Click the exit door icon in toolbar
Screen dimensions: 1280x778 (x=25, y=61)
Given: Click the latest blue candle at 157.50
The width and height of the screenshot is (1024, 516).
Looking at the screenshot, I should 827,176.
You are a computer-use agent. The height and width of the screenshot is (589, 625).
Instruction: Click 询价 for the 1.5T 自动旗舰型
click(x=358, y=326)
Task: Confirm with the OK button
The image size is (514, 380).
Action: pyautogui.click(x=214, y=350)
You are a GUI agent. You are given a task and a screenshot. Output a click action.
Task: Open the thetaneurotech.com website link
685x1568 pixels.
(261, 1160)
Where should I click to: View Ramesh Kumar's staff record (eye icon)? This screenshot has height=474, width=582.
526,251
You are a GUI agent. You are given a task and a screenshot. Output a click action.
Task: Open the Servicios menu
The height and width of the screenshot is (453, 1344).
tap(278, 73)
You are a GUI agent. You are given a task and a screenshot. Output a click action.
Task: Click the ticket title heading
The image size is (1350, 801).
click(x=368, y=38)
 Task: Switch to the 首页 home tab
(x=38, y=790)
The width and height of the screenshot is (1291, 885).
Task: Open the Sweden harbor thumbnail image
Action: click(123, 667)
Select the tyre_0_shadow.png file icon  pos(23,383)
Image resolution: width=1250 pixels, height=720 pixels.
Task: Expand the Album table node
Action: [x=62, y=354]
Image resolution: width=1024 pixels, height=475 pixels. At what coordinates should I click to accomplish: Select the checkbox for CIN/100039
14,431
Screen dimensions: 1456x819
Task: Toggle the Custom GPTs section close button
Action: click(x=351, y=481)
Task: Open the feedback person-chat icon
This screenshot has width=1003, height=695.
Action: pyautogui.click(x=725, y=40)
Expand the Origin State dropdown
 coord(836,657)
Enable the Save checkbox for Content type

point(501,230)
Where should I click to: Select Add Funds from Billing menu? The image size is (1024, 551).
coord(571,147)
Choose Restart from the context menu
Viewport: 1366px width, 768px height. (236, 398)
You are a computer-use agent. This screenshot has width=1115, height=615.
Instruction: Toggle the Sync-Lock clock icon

________________________________________

What you are asked to do: Repeat the entries exactly, all of them.

Task answer:
Click the exit door icon in toolbar
Screen dimensions: 1280x778 (x=25, y=61)
Given: Click the latest blue candle at 157.50
The width and height of the screenshot is (1024, 516).
Looking at the screenshot, I should 827,176.
You are a computer-use agent. The height and width of the screenshot is (589, 625).
Instruction: Click 询价 for the 1.5T 自动旗舰型
click(x=358, y=326)
Task: Confirm with the OK button
The image size is (514, 380).
Action: pyautogui.click(x=214, y=350)
You are a GUI agent. You are given a task and a screenshot. Output a click action.
Task: Open the thetaneurotech.com website link
685x1568 pixels.
(261, 1160)
Where should I click to: View Ramesh Kumar's staff record (eye icon)? This screenshot has height=474, width=582.
526,251
You are a GUI agent. You are given a task and a screenshot. Output a click action.
Task: Open the Servicios menu
The height and width of the screenshot is (453, 1344).
tap(278, 73)
You are a GUI agent. You are given a task and a screenshot. Output a click action.
Task: Click the ticket title heading
The image size is (1350, 801).
click(x=368, y=38)
 Task: Switch to the 首页 home tab
(x=38, y=790)
The width and height of the screenshot is (1291, 885).
Task: Open the Sweden harbor thumbnail image
Action: click(123, 667)
Select the tyre_0_shadow.png file icon  pos(23,383)
Image resolution: width=1250 pixels, height=720 pixels.
Task: Expand the Album table node
Action: [x=62, y=354]
Image resolution: width=1024 pixels, height=475 pixels. At what coordinates should I click to accomplish: Select the checkbox for CIN/100039
14,431
Screen dimensions: 1456x819
Task: Toggle the Custom GPTs section close button
Action: click(x=351, y=481)
Task: Open the feedback person-chat icon
This screenshot has width=1003, height=695.
Action: pyautogui.click(x=725, y=40)
Expand the Origin State dropdown
 coord(836,657)
Enable the Save checkbox for Content type

point(501,230)
Where should I click to: Select Add Funds from Billing menu? The image size is (1024, 551).
coord(571,147)
Choose Restart from the context menu
Viewport: 1366px width, 768px height. (236, 398)
You are a computer-use agent. This screenshot has width=1115, height=615.
Instruction: Toggle the Sync-Lock clock icon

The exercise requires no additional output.